Proceed to the Kraken helm chart installation and your Kraken application will be available at the IP address given in the EXTERNAL-IP column.

For example, open the administration UI at http://34.77.19.240/administration.

Amazon EKS

Amazon Elastic Kubernetes Service (Amazon EKS) is a managed service that makes it easy for you to run Kubernetes on AWS without needing to stand up or maintain your own Kubernetes control plane.

The first step is to install the AWS command line client. On Ubuntu, use snap:

> sudo snap install aws-cli --classic
aws-cli 1.16.266 from Amazon Web Services (aws✓) installed

You can check the installation by displaying the aws client version:

> aws --version
aws-cli/1.16.266 Python/3.5.2 Linux/4.15.0-76-generic botocore/1.13.2

Then open your AWS management console and create a new IAM user dedicated to EKS:

  1. Open the IAM console at https://console.aws.amazon.com/iam/,
  2. In the navigation pane, choose Users, Create user,
  3. Select eksctl as the user name and Programmatic access for the AWS access type,
  4. Click on Next: Permissions,
  5. On the Set permissions page, select Attach existing policies directly and select AdministratorAccess in the policy list.
  6. Click on Next: Tags, Next: Review and Create user,
  7. Show and copy the Access key ID and Secret access key.

Now configure your AWS client to use this role:

> aws configure
AWS Access Key ID [None]: Previously copied Access key ID 
AWS Secret Access Key [None]: Previously copied Secret access key
Default region name [None]: us-west-2
Default output format [None]: json

Then install and configure the Amazon EKS client: eksctl.

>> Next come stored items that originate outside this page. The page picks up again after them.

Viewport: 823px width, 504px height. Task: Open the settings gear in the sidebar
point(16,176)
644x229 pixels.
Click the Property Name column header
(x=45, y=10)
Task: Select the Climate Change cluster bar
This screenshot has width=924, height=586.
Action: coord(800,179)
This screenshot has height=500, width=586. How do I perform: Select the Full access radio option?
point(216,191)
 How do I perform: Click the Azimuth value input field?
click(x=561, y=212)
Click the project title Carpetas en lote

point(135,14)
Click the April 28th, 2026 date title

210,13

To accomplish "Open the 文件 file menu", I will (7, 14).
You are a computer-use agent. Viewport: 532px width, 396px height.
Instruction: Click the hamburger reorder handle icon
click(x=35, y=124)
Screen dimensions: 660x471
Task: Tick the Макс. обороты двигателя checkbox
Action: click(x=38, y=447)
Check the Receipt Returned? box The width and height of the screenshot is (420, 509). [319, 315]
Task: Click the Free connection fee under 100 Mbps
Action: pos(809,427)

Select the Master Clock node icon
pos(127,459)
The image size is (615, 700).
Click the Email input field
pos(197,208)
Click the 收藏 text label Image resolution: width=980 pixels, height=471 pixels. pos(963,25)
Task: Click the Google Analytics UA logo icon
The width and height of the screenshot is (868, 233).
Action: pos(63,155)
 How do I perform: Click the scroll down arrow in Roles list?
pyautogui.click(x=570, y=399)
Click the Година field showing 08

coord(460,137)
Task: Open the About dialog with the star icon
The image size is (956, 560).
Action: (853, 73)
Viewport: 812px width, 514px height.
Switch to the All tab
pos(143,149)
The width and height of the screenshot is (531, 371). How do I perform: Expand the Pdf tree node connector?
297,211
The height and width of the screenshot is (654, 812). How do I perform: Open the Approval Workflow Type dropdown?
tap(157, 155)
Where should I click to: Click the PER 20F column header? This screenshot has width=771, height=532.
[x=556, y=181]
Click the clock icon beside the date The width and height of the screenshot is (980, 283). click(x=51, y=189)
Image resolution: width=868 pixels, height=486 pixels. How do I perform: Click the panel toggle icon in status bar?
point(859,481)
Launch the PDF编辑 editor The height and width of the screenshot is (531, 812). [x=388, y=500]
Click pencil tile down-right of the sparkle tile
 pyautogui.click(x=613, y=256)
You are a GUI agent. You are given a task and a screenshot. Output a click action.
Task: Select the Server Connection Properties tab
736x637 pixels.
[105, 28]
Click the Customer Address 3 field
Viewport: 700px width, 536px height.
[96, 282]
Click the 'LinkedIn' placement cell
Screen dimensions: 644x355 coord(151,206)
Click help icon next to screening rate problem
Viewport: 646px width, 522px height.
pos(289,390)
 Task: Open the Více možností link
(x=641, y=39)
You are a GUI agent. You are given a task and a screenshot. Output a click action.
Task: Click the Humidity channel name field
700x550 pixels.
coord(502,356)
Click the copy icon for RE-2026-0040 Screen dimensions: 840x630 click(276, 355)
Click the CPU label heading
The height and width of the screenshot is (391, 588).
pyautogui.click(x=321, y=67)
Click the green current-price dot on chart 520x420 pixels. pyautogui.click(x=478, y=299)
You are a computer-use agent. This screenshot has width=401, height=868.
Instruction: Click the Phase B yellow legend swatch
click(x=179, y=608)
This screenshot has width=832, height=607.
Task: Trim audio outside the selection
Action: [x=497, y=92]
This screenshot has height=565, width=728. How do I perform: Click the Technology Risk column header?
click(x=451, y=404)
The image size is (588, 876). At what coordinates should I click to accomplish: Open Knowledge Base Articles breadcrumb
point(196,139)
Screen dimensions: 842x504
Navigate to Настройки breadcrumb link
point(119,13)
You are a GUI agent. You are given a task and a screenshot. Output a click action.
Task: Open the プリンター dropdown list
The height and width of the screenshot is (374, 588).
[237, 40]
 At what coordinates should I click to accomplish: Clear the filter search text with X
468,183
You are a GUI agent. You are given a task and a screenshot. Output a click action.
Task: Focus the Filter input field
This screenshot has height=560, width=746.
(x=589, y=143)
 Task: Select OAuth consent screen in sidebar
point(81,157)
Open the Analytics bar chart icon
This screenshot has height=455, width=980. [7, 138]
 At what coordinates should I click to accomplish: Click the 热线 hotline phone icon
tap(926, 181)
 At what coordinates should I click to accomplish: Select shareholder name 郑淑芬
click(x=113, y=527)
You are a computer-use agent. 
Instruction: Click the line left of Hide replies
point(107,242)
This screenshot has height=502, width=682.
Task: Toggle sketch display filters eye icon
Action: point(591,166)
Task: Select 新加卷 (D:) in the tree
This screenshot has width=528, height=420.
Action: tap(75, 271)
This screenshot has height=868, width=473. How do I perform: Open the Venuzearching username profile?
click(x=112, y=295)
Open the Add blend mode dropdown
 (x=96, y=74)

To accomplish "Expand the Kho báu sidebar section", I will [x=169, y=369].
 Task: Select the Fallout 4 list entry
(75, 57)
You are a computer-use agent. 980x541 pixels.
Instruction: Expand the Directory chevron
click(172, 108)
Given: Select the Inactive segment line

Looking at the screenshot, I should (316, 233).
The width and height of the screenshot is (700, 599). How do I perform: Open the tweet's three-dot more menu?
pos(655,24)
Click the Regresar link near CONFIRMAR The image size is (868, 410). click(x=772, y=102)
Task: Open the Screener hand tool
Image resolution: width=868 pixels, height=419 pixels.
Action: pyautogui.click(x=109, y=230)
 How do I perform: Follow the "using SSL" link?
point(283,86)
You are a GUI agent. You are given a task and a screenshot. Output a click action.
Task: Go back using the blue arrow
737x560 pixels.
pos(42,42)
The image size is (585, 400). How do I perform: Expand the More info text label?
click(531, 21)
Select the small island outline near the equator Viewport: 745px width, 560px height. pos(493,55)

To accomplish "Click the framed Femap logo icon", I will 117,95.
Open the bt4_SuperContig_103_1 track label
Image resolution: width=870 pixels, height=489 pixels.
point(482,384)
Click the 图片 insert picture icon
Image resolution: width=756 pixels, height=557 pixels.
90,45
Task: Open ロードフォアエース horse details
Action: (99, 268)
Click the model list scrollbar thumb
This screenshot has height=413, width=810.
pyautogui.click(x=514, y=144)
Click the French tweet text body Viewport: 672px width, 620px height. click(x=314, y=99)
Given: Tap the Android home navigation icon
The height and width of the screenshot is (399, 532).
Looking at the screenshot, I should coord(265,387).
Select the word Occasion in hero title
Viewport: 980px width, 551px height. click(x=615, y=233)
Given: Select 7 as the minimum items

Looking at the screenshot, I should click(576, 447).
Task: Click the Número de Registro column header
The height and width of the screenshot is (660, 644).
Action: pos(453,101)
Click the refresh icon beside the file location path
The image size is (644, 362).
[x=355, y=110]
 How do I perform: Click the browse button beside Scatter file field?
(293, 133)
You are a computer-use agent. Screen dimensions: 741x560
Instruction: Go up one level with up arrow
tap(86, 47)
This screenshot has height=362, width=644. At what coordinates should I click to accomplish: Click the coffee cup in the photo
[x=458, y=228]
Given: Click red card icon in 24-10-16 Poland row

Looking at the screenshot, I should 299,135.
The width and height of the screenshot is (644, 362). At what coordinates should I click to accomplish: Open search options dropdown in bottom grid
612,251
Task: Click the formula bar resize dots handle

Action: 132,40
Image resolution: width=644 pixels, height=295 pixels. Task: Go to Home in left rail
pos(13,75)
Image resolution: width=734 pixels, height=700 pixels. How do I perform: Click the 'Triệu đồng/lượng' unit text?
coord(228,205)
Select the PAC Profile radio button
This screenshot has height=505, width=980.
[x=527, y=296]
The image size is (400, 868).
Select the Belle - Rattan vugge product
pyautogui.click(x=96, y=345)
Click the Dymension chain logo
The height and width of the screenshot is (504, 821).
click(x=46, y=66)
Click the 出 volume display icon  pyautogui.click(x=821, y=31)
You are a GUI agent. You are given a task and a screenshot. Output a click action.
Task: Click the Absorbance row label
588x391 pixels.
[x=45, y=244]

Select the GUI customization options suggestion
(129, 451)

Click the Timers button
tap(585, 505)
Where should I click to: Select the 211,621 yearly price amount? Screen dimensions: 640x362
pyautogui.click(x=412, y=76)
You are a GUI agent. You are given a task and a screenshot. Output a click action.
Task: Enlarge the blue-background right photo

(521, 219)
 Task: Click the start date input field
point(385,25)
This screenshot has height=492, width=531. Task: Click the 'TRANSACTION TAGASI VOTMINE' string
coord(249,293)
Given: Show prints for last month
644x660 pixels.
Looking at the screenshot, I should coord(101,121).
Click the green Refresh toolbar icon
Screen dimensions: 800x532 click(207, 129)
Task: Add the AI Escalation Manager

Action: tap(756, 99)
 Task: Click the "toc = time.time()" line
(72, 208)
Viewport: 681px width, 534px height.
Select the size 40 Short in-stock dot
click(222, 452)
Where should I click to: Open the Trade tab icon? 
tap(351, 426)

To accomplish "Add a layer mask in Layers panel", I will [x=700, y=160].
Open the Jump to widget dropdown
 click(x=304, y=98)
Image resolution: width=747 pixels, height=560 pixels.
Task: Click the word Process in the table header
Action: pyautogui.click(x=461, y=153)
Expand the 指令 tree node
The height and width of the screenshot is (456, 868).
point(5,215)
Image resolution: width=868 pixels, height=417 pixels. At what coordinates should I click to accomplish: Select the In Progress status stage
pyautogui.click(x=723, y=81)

> curl --silent --location "https://github.com/weaveworks/eksctl/releases/download/latest_release/eksctl_$(uname -s)_amd64.tar.gz" | tar xz -C /tmp
> sudo mv /tmp/eksctl /usr/local/bin
> eksctl version
[ℹ]  version.Info{BuiltAt:"", GitCommit:"", GitTag:"0.13.0"}

Using eksctl, create a cluster named kraken-test in the region us-west-2:

> eksctl create cluster \
> --name kraken-test \
> --version 1.14 \
> --region us-west-2 \
> --nodegroup-name standard-workers \
> --node-type t3.medium \
> --nodes 3 \
> --nodes-min 3 \
> --nodes-max 3 \
> --managed
[ℹ]  eksctl version 0.13.0
[ℹ]  using region us-west-2
[ℹ]  setting availability zones to [us-west-2c us-west-2a us-west-2d]
[ℹ]  subnets for us-west-2c - public:192.168.0.0/19 private:192.168.96.0/19
[ℹ]  subnets for us-west-2a - public:192.168.32.0/19 private:192.168.128.0/19
[ℹ]  subnets for us-west-2d - public:192.168.64.0/19 private:192.168.160.0/19
[ℹ]  using Kubernetes version 1.14
[ℹ]  creating EKS cluster "kraken-test" in "us-west-2" region with managed nodes
[ℹ]  will create 2 separate CloudFormation stacks for cluster itself and the initial managed nodegroup
[ℹ]  if you encounter any issues, check CloudFormation console or try 'eksctl utils describe-stacks --region=us-west-2 --cluster=kraken-test'
[ℹ]  CloudWatch logging will not be enabled for cluster "kraken-test" in "us-west-2"
[ℹ]  you can enable it with 'eksctl utils update-cluster-logging --region=us-west-2 --cluster=kraken-test'
[ℹ]  Kubernetes API endpoint access will use default of {publicAccess=true, privateAccess=false} for cluster "kraken-test" in "us-west-2"
[ℹ]  2 sequential tasks: { create cluster control plane "kraken-test", create managed nodegroup "standard-workers" }
[ℹ]  building cluster stack "eksctl-kraken-test-cluster"
[ℹ]  deploying stack "eksctl-kraken-test-cluster"
[ℹ]  building managed nodegroup stack "eksctl-kraken-test-nodegroup-standard-workers"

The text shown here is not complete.